3. Finalmente, a terceira estratégia passa por criar uma óptica de responsabilização geral no clube, em que todos os membros da estrutura, assumem os seus erros e falhas, de modo a que os mesmos fiquem registados e não se cometam no futuro. Ninguém é perfeito, mas é exigido que quem trabalha no Benfica seja honesto e frontal. Neste caso, o exemplo tem de partir de cima, pois é uma liderança por exemplo que eu exijo ao líder do Benfica. O Presidente e Órgãos Sociais são os exemplos que o resto do clube segue. Se este não estiverem de acordo com a génese do clube, obviamente que a identidade do mesmo se perde.
Digo mais, os dirigentes do clube sempre foram membros inspiradores dos restantes elementos.
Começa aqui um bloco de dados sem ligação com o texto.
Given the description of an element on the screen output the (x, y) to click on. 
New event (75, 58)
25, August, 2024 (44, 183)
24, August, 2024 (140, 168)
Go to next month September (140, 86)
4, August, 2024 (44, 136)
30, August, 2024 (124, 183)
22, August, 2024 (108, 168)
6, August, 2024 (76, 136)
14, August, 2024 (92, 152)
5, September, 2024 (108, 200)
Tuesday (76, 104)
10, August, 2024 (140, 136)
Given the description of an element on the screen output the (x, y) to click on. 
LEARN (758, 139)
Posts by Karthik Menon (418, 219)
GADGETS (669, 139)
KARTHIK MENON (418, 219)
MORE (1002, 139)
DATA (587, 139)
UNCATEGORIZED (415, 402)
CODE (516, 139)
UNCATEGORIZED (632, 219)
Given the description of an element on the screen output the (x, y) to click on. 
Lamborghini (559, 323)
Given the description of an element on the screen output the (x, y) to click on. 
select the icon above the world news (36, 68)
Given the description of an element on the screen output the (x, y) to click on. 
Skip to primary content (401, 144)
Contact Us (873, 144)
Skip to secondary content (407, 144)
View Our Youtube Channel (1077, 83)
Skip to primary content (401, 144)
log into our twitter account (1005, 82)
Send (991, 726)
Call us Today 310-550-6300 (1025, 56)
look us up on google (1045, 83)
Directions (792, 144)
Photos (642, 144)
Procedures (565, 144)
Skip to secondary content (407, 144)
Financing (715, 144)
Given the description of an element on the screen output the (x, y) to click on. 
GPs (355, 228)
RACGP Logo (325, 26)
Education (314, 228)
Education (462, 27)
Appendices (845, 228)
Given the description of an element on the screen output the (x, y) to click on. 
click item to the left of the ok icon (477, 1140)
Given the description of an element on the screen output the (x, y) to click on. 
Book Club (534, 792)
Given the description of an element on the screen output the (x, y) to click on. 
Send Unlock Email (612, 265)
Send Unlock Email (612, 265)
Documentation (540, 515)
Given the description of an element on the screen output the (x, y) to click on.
Nunca foram precisos magos do que quer que seja, mas sim gente honesta e trabalhadora com o melhor para o clube em mente. Urge regressar a esse tempo!

1 comentário:

  1. Subscrevo a 90 e muitos por cento.

    Acho que um treinador, pode e deve identificar lacunas de acordo com a aplicação de um modelo e a menos que tenhas um treinador durante 20 ou 25 anos, tipo Ferguson, o modelo de jogo irá mudar, foi assim no Ajax, o 3-4-3 não é uma constante ao contrário do que se faz passar, como a escola Guardiola não é interpretada pelo Tito da mesma forma, o que faz que treinadores diferentes necessitam de jogadores diferentes e um treinador que goste de futebol conhecerá atletas que identificará com facilidade que se podem enquadrar nas suas ideias tácticas.

    De resto acho uma boa proposta de trabalho, mas atenção, hoje em dia existem técnicos de diferentes especialidades que muitas vezes acompanham os treinadores, portanto deveremos ter em atenção que a formação de uma equipa de trabalho técnica, é mais do que um treinador de futebol.

    Quanto ao ponto 3 concordo integralmente, o exemplo em qualquer organização vem sempre de cima e lamento dizer que actualmente os exemplos são pobres, muito pobres.